SharePoint EBS Provider vs Remote Blob Storage Provider
- Remote blob storage is implemented in SQL Server 2008 R2 and has no direct relation to SharePoint. On the other hand, EBS has been provided as a layer in the MOSS 2007 stack at a level where it talks to SQL Server.
Figure 1: How External Blob Storage and Remote Blob Storage Works
2. EBS (External Blob Storage) has a SharePoint farm-wide applicability whereas the RBS provider library can be associated with each individual content database.
3. Remote Blob Storage is not unique to SharePoint only as it is available to any application using SQL Server, whereas EBS is SharePoint specific.
4. Remote Blob Storage provider can be associated at content database level whereas EBS has a farm-wide applicability.

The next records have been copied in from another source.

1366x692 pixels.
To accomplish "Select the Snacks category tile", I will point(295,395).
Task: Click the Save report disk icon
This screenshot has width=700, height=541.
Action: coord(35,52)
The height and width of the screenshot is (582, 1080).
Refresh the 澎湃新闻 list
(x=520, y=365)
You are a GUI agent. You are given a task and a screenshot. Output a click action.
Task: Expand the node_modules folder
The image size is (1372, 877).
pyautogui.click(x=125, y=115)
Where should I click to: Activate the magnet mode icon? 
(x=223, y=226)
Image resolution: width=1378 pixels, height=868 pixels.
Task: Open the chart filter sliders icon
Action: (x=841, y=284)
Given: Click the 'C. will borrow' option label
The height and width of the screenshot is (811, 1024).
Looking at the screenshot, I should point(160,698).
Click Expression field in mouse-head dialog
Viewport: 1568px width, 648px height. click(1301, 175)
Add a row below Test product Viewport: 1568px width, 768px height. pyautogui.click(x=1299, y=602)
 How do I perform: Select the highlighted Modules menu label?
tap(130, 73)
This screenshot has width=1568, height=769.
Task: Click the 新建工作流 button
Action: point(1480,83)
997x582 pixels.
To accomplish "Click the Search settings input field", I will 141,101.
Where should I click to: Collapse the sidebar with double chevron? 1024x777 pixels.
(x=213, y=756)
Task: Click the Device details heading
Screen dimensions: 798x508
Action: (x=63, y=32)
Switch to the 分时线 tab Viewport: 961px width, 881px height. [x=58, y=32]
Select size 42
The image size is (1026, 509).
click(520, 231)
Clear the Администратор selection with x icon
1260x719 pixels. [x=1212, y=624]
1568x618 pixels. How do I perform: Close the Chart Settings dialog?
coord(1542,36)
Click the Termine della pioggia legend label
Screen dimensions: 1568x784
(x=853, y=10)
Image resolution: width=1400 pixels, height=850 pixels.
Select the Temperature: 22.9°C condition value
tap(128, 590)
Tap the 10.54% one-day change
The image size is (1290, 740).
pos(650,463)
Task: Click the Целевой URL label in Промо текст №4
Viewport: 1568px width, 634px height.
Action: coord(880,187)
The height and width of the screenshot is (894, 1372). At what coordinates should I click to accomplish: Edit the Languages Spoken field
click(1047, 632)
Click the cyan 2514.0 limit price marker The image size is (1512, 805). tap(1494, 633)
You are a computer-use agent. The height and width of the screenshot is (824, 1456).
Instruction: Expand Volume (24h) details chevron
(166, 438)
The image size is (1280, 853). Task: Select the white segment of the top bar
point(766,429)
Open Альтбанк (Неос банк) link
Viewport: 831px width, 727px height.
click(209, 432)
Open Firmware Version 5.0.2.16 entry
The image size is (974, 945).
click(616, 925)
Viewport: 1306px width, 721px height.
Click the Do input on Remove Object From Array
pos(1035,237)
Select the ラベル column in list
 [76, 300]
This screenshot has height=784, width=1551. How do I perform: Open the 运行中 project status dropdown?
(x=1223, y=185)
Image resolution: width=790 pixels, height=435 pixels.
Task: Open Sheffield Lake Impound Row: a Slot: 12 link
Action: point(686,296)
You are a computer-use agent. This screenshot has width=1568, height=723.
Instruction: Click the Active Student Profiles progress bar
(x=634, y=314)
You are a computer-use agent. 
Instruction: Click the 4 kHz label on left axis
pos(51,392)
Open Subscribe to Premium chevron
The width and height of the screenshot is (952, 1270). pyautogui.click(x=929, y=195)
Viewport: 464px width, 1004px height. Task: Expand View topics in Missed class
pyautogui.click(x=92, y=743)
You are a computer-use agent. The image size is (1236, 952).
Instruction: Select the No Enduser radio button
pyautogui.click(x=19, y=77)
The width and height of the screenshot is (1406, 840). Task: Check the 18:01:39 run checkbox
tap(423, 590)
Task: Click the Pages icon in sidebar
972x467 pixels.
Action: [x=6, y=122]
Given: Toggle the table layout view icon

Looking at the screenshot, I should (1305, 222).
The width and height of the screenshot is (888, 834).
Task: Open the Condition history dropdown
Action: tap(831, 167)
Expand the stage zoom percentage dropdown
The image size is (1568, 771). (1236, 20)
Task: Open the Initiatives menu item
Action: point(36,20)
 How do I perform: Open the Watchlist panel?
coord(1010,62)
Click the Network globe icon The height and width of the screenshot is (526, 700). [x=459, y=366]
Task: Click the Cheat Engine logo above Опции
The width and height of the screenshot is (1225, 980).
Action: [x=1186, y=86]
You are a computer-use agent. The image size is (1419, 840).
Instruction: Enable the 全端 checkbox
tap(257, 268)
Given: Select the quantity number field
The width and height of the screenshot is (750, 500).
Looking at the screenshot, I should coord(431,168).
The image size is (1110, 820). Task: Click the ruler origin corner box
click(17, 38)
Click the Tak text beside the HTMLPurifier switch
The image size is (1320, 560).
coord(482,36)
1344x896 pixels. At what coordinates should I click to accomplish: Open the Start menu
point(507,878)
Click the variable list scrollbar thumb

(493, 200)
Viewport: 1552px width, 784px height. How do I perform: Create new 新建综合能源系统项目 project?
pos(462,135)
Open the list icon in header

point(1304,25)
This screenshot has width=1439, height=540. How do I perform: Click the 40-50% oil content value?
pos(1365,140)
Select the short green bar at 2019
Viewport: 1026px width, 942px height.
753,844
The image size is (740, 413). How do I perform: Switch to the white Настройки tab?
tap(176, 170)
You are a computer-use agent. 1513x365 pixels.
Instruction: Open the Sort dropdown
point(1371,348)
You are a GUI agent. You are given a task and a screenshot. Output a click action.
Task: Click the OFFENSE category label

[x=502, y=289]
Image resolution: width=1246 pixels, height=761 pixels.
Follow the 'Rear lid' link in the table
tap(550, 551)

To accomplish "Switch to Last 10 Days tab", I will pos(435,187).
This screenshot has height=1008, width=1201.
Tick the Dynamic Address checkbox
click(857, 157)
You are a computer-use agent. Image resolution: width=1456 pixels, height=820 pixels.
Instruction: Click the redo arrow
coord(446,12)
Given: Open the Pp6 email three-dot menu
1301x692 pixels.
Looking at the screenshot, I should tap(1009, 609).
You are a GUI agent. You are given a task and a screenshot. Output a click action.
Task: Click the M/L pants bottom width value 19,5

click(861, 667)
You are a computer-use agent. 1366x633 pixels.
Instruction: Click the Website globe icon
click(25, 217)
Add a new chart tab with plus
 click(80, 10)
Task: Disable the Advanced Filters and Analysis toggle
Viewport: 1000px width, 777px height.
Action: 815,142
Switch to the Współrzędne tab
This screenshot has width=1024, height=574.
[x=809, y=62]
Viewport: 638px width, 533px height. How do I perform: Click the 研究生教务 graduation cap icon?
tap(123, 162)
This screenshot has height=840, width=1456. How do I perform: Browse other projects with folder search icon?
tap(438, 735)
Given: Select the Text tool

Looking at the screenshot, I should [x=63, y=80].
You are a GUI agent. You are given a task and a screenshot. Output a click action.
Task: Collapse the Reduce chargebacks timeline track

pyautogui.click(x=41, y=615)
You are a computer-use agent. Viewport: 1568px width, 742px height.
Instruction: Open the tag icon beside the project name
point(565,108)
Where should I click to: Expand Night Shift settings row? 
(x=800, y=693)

Having said so, there are certain pros and cons of both the approaches. Some of the important ones are:
Pros and cons of EBS and Remote Blob Storage Providers
- While EBS is part of SharePoint stack, it can take ownership of the BLOB as it has the context information of the BLOB and changes/deletes on it can be tracked through SharePoint. RBS has lesser context information of the BLOB being externalized; the metadata information has to be stored out of SQL Server.
- In case of EBS, every request either related or not must have to go through EBS whereas RBS only receives the relevant traffic.
- Remote Blob Storage has managed interface whereas EBS is unmanaged COM interface which might create a slight performance overhead.
- Though not certain, but it is likely that RBS might have more performance, as it is likely that EBS will fade out over time.
The pros and cons of both the approaches suggests that you need a tool that works as an integral part of SharePoint installation, provides reliable providers for both EBS and RBS for externalizing your blob content
StorageEdge provides both EBS and RBS providers for SAN, NAS and Cloud storage and helps you reduce your SharePoint content database size up to 95%. StorageEdge gives you great control over the blob externalization where you can externalize blobs based on certain criteria and organize them in various folder structures. StorageEdge keeps the content database and the externalize content synchronized and provides full management for orphan content. It also helps you migrate from EBS to RBS. Furthermore, it allows for hierarchical multi-tiered storage such as local storage, NAS and SANs.
Thus, in the debate of EBS vs. RBS, none is a clear winner. Though RBS seems likely to stay longer, EBS does have an existence for now. In any case, StorageEdge is the solution to help you leverage benefits of both while allowing you to switch between the two in case you wish to and providing you at the same time with much more than a simple provider.